┌────────

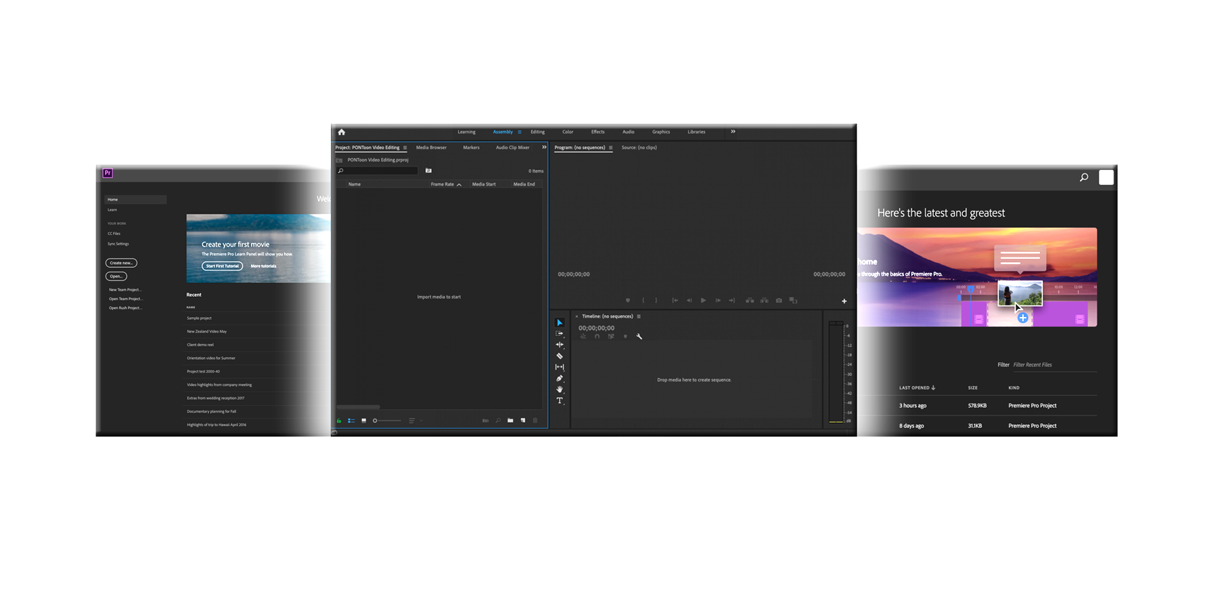Select the Ripple Edit tool
This screenshot has width=1218, height=590.
click(560, 345)
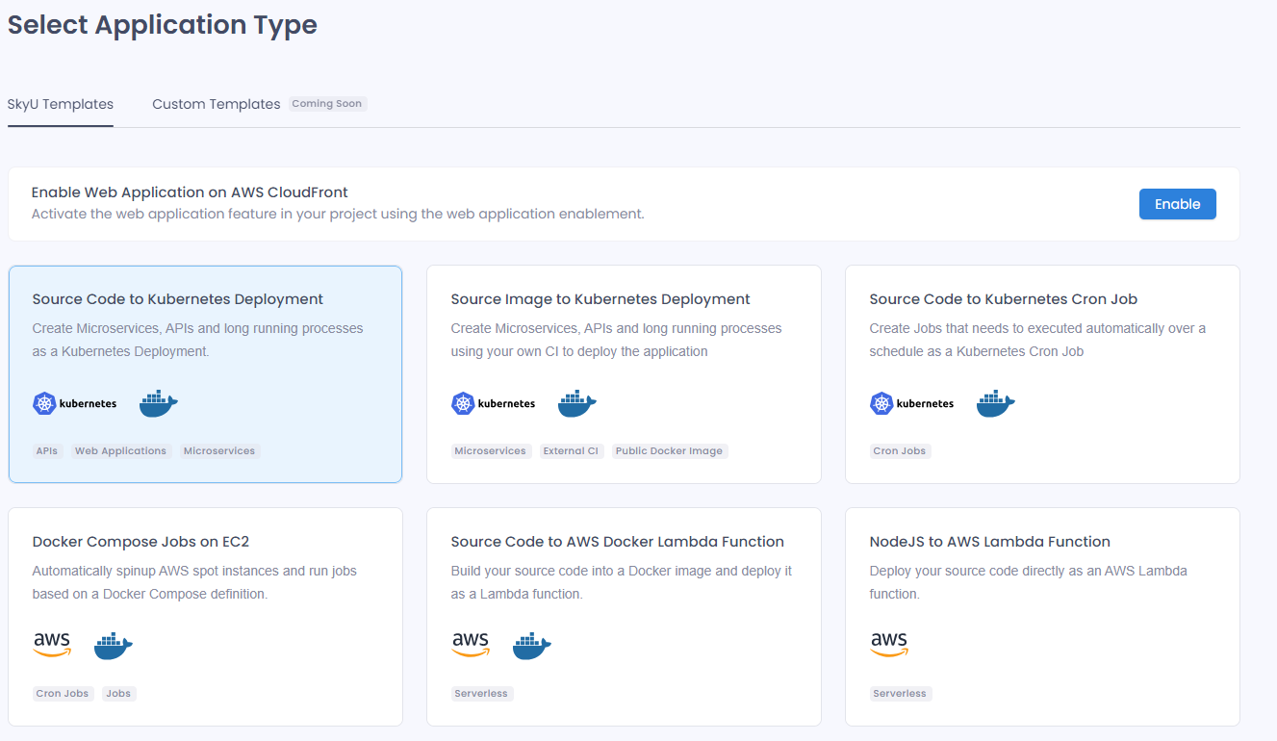This screenshot has height=741, width=1277.
Task: Click Docker whale icon in Cron Job card
Action: coord(996,404)
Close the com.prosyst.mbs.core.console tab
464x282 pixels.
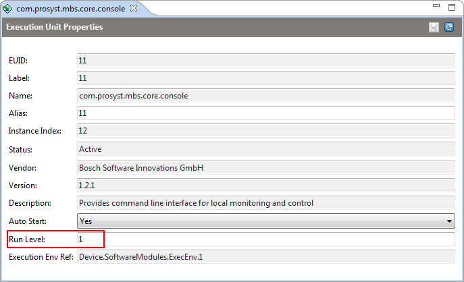pyautogui.click(x=134, y=8)
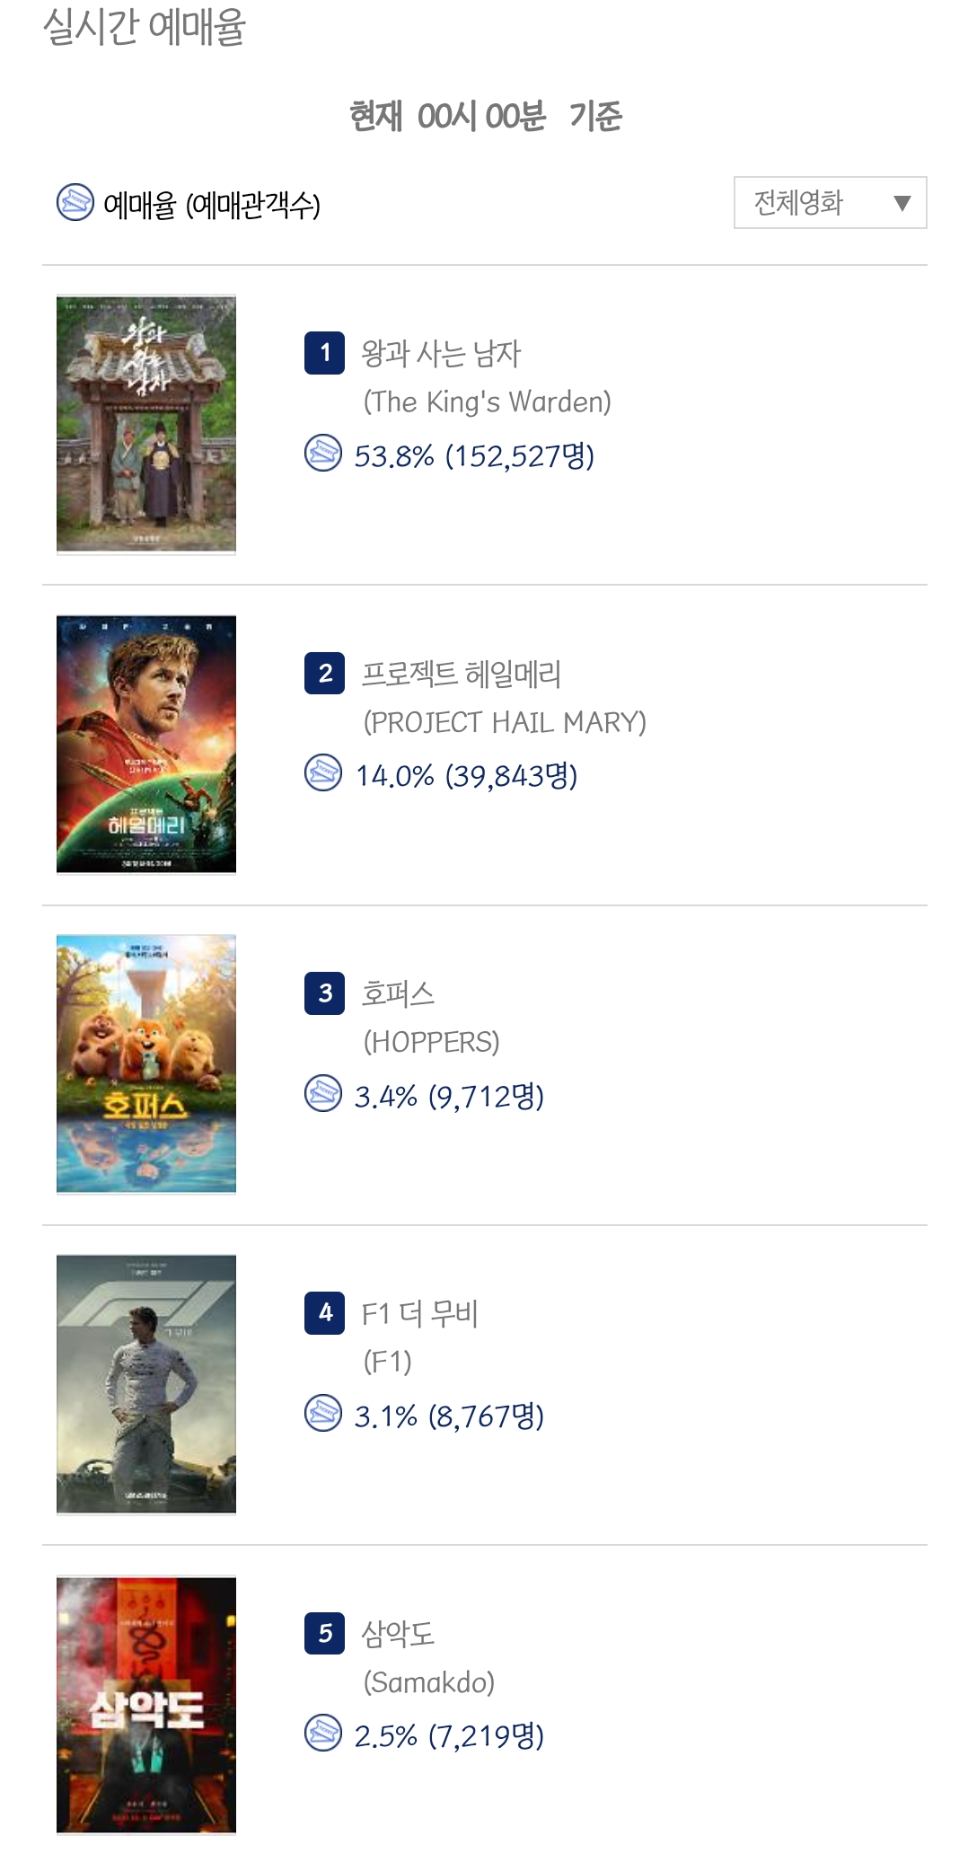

└────────

● **ASSIGNMENT**
The lines to repeat run from the line containing "Close the com.prosyst.mbs.core.console tab" through the end of the listing above, both included; give them exactly and without pictures.

● **REPLY**
Close the com.prosyst.mbs.core.console tab
464x282 pixels.
pyautogui.click(x=134, y=8)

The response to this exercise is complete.